Capdevila, no sé por qué, había tomado como modelo a los personajes del teatro español del siglo XIX. Decía cosas que nadie decía. Una vez fui a su casa, estaban por servir el té. Capdevila dijo: «Viva Dios, pronta está (o lista está) la merienda». Recuerdo una frase muy linda de él. Un día, yo estaba solo en la confitería Saint James tomando un vaso de leche. Pasó Capdevila y, al verme, me dijo: «Mi querido Borges (no tenía acento cordobés, tenía tonada española), usted está bebiendo su lepra». Qué linda frase, ¿no?: Borges, usted está bebiendo su lepra. Parece una frase bíblica. Según su teoría, la leche y el pescado podían producir lepra. Porque, en algún momento, desde San Pedro hasta Punta Lara, el bajo Saavedra, el bajo de San Isidro, parece que abundaba la lepra.

+ + + + + + +

= TUS TAREAS =
(a) En el fragmento, ¿qué bebía Borges en la confitería Saint James cuando lo vio Capdevila?
(b) Pasa al inglés esta oración del fragmento: «Capdevila, no sé por qué, había tomado como modelo a los personajes del teatro español del siglo XIX.»

= FILAS DE DATOS =
+ + + + + + +

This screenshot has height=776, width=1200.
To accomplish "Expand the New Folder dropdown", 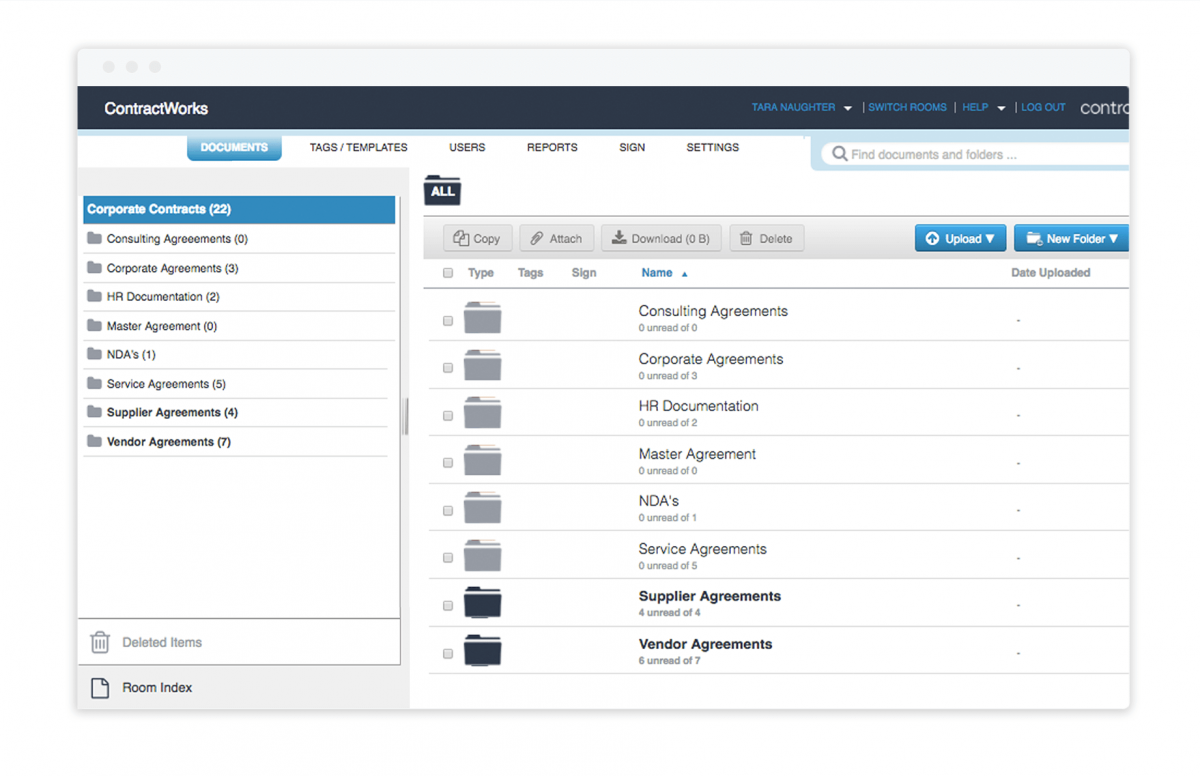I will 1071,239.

+ + + + + + +

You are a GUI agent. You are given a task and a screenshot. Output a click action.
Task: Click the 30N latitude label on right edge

+ + + + + + +

= SOLUCIONES PROPUESTAS =
(a) Un vaso de leche.

(b) Capdevila, I don't know why, had taken the characters of nineteenth-century Spanish theater as his model.